Do you remember sitting in the dentist's chair, just after the hygienist left the room but before the dentist came in, wishing you were brave enough to pull out the water sprayer or the air blower and give them a try? I think I was in college before I was uninhibited enough to do it. (I also wanted to test the chair controls and open all the drawers, but there's only so much you can accomplish in a minute and a half. To an extent, I satisfied this urge later, by looking in all the cabinets at the pediatrician's office when my kids were babies.)
This kind of inborn behavior regulatory device never entirely goes away, which I guess is a good thing, and it certainly whirred into action as I considered taking one of Gabe's Concerta pills this morning. But I told it to shut up and switch off. I've been giving the kid the stuff on school mornings for years now. I'm probably the only person in the world who would hesitate to try it once in roughly a decade.

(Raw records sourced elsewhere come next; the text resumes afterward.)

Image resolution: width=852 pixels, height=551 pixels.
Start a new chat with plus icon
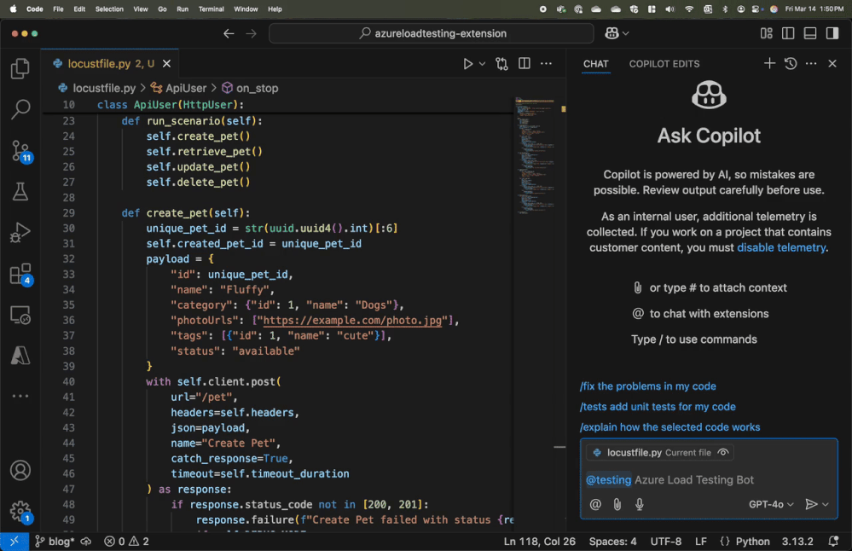click(769, 64)
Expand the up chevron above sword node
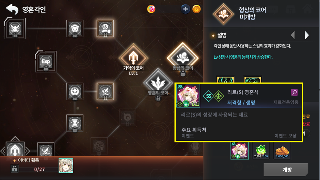Screen dimensions: 320x180 (x=15, y=138)
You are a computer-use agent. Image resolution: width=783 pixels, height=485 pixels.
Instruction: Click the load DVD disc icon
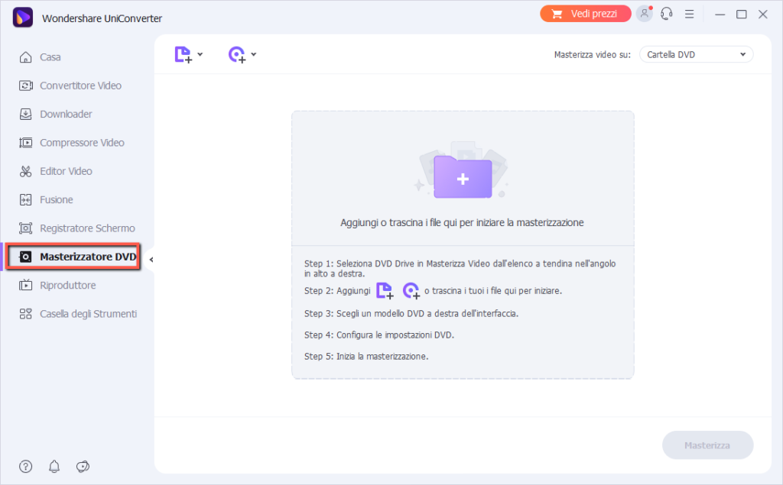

Gabe says it helps him a bit with focus, and the wholistic approach is that judicious use of such things can help a brain wire itself for learning.
There was nothing special about today. If I'm being perfectly honest with myself, I'm going to have to blame my mental fogginess on too many squares of organic milk chocolate. I'm also fairly certain that there's no direct relationship between brain cloud and performance, but when--after removing about 5 clean glasses from a recently run dishwasher--I turned around and began loading the same dw with dirties (I mean, while it was still 3/4 of the way full of cleans,) it occurred to me. That I'm an absent-minded ditz whose frontal lobe might benefit from a wake up call.
So I took a Concerta. It's 27mg of extended-release ritalin. That was 6 hours ago. Report: I feel no better. No worse. No less foggy. No sharper. I am still performing adequately through the shroud of chocolate-induced mental vagueness, and I'm as certain as I need to be that I'll have no further use for that controlled substance. I may still look in cabinets at doctors' offices, but it will not be for neurostimulants, it will simply be because I like to look.
3 comments:
I'm sure that your neurologist friend can tell you more definitively, but as I understand ritalin, it is a stimulate that causes the neurons in the brain to make the connections that it should have made in the first place. If your brain is already making those connections, I doubt that you will receive any benefit.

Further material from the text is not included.